Hey guys & gals,
I’m a Windows/Linux guy but have a client who would like a software solution for mac os and iphone so I’m looking for your advice on what’s the bare minimum machine to buy and that would work for debugging and building apps for the apple ecosystem?
My suggestion is to get 16. Replacing ram is a pain and you’ll run out faster than you think, especially when developing. If you can afford it, get a 512GB drive.
ssd, ram, are no more upgradable on apple products, since a few years now.
8Gb on a silicon mac is more than enough for bureautic-internet use
but you never know what office 2025 will need, so 16Gb is better.
There are apps you can’t store on external devices; I stumbled on this several times.
Just some weeks ago, after moving from Mac OS 12 to Mac OS 13, I realized AppWrapper stopped working with weird messages. Turns out XCode was no longer working from my USB drive and I had to reinstall it on the main volume.
Add Android Studio and the Library stuffs (Mails, podcasts, etc.) that must be kept on the main volume (or aren’t easily transferrable) and you quickly run out of space, having nothing more to relocate to an external disk.
As I understood this was a secondary machine for Mac development, not the only machine he was ever going have. Obviously if he wants one machine to rule them all, that’s a different question.

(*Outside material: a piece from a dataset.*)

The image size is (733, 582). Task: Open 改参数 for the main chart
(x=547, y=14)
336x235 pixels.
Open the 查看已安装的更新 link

I’m not sure developing and testing software over a remote connection. I’ve used such connections here over wifi on a local network and the response isn’t great. Equally, even a wired Gbit ethernet connection to our servers wasn’t a great experience.
If possible, I’d got for 51GB internal SSD drive too. My 2018 Mac Mini only had 128GB. Problem was, some of the development tools I used required that I have Apple’s XCode app installed. That App needed GigaBytes of extra space to install - like 20 or 30GB. It was a high overhead for software I didn’t use directly. I couldn’t update it on that 128GB machine without a lot of hoop jumping.
256GB is twice that of course. But it seems for a very small dollar increment, you can easily double the HD storage. Also, if you are considering an M2 Mini, the 512GB SSD is twice as fast as the 256GB version (something to do with NAND chips). However, unlike the M2 Mini Pro, you don’t get another speed double when you go to 1TB.